[Problem to work on]
Among the lines of the material below, how many carry the word "toolbar"? Only the number is wanted.
◇ ◇ ◇ ◇ ◇ ◇ ◇
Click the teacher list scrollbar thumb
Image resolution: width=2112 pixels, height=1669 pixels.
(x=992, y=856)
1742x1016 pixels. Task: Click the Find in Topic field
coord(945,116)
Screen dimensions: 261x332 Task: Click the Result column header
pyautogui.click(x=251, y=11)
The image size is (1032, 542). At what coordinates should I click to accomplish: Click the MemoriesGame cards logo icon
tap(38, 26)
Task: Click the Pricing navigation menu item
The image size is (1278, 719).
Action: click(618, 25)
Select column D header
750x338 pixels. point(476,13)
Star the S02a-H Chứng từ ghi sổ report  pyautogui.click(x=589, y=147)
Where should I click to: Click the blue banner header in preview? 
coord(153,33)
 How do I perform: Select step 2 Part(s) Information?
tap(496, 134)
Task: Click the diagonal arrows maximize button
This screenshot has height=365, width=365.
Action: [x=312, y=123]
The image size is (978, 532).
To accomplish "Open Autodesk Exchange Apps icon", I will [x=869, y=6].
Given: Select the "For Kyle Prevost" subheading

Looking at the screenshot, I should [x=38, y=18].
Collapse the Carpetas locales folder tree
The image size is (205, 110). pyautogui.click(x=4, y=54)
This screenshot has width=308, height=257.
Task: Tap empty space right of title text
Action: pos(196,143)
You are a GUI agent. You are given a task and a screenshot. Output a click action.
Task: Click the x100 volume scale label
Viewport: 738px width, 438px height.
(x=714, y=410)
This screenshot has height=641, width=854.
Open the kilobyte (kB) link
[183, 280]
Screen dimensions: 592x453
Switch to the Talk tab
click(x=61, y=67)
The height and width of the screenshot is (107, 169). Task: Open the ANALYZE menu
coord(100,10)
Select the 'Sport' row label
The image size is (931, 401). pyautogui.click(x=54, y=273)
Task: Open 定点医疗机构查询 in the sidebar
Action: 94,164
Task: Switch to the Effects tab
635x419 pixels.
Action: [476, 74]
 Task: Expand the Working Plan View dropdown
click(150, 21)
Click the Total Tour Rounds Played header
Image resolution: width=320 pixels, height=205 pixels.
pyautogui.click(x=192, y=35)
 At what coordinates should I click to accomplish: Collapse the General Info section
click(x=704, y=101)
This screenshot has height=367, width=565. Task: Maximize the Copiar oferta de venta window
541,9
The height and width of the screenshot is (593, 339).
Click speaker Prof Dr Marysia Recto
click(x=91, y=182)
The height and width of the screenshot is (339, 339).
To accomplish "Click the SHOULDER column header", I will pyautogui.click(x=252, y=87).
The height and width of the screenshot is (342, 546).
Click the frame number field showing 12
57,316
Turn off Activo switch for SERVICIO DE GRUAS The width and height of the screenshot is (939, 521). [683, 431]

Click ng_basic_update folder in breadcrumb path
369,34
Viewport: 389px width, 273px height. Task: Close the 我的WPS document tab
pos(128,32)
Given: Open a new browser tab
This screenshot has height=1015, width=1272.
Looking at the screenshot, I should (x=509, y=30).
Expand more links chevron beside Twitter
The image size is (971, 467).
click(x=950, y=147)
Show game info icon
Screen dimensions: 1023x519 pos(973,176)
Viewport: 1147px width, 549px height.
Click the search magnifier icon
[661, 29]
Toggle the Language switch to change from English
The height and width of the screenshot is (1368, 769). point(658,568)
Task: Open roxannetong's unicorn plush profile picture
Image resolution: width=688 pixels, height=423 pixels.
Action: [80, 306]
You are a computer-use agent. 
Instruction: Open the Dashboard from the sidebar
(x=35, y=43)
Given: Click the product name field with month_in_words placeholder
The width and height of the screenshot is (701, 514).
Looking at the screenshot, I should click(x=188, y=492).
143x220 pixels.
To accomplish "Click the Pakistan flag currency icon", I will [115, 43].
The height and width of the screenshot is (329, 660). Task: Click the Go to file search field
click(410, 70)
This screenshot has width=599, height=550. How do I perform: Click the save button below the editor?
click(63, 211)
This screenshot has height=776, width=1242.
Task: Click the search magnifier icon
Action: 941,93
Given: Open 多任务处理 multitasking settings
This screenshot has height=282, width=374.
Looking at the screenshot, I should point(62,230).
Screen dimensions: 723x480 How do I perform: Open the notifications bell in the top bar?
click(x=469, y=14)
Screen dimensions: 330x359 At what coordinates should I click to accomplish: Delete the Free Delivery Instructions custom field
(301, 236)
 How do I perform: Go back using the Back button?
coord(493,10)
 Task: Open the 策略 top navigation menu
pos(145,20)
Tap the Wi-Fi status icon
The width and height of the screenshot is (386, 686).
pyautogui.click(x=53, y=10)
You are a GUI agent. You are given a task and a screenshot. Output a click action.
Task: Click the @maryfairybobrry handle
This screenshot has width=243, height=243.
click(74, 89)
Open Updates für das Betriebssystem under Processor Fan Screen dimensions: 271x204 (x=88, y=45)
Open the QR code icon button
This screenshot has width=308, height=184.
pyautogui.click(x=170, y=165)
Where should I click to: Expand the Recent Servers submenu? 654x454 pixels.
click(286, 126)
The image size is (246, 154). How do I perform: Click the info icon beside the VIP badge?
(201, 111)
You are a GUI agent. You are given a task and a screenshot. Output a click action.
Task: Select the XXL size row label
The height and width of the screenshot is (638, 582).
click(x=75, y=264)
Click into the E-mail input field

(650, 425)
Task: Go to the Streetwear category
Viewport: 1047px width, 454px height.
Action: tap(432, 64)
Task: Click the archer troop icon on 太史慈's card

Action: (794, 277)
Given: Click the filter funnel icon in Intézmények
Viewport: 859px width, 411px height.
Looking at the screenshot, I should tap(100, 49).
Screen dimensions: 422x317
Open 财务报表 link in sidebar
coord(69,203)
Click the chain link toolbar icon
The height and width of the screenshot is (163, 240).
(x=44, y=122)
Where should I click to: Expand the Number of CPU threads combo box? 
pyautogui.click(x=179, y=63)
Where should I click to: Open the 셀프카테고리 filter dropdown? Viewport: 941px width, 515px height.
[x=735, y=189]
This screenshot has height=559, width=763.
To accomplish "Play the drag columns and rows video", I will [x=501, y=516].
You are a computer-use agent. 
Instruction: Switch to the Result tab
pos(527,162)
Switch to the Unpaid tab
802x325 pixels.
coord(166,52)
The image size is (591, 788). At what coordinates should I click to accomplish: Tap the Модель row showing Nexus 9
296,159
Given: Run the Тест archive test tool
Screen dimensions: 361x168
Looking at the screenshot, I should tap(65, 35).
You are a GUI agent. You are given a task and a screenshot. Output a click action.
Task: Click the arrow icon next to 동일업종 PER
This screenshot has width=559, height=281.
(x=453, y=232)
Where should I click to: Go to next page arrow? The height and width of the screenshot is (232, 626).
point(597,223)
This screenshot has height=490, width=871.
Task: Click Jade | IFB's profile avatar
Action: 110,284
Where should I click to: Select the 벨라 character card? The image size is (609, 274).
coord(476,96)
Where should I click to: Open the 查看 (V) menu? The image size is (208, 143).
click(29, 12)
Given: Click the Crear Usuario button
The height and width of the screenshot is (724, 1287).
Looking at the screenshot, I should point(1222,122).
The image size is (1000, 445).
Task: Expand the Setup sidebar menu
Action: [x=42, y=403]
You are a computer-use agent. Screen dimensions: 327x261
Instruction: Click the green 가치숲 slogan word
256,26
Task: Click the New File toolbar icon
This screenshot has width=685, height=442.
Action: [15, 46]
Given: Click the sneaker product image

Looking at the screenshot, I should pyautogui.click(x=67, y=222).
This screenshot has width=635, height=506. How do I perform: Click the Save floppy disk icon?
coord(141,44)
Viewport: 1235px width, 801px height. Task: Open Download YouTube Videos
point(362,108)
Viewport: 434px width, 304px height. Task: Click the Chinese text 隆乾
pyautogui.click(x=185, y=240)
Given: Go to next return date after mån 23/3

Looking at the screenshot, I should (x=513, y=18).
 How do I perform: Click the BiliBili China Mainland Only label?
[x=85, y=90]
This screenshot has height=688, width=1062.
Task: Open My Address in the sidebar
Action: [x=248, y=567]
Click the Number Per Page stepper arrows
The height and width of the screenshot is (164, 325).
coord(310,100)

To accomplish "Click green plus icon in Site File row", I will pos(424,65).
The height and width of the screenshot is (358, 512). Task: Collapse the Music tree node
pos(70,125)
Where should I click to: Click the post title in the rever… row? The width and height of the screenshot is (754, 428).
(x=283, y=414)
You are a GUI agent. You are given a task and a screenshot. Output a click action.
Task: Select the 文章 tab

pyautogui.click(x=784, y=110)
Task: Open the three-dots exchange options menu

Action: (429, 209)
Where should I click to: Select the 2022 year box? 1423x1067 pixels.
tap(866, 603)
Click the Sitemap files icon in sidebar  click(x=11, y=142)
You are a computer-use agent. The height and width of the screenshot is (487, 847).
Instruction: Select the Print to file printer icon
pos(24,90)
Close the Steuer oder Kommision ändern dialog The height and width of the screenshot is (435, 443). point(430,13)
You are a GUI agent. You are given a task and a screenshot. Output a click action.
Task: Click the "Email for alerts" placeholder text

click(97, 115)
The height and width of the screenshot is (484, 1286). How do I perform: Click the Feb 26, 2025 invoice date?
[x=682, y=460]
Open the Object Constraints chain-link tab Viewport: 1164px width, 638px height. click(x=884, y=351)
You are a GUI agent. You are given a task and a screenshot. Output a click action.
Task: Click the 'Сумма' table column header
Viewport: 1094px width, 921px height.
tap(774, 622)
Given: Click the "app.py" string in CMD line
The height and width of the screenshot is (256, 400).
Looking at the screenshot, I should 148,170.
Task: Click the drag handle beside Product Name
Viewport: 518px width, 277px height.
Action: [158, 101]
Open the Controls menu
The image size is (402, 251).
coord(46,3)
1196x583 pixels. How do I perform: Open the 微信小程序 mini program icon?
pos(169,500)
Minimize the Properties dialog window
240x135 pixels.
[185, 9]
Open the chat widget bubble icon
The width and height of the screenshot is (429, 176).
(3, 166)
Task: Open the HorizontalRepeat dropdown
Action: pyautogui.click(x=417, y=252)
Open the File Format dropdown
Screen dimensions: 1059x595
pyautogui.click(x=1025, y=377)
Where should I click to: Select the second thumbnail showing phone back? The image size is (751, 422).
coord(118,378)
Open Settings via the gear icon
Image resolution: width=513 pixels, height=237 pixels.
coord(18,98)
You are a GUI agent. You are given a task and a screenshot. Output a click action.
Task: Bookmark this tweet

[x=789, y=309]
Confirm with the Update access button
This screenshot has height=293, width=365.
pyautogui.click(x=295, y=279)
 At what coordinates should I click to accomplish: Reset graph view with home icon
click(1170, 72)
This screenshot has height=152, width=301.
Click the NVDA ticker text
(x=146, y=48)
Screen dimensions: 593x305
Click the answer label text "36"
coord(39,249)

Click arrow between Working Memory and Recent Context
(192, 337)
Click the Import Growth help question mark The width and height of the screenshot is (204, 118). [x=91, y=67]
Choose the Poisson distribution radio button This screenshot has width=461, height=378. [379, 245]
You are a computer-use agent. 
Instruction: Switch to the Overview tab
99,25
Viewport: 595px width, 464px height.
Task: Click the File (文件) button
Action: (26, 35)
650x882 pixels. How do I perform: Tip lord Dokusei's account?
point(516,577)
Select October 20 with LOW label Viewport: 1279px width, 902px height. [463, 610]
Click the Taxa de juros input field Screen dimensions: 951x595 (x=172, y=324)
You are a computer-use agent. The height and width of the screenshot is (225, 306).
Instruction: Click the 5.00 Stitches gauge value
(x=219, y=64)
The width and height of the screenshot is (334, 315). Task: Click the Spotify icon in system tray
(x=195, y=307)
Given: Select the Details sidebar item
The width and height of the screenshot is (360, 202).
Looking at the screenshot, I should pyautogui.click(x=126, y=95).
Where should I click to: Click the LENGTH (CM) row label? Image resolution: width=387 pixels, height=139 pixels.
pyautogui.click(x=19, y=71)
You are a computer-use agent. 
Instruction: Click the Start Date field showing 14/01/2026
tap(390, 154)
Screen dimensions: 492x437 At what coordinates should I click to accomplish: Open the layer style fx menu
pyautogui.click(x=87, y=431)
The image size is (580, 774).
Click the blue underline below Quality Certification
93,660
◇ ◇ ◇ ◇ ◇ ◇ ◇
[Solved problem]
2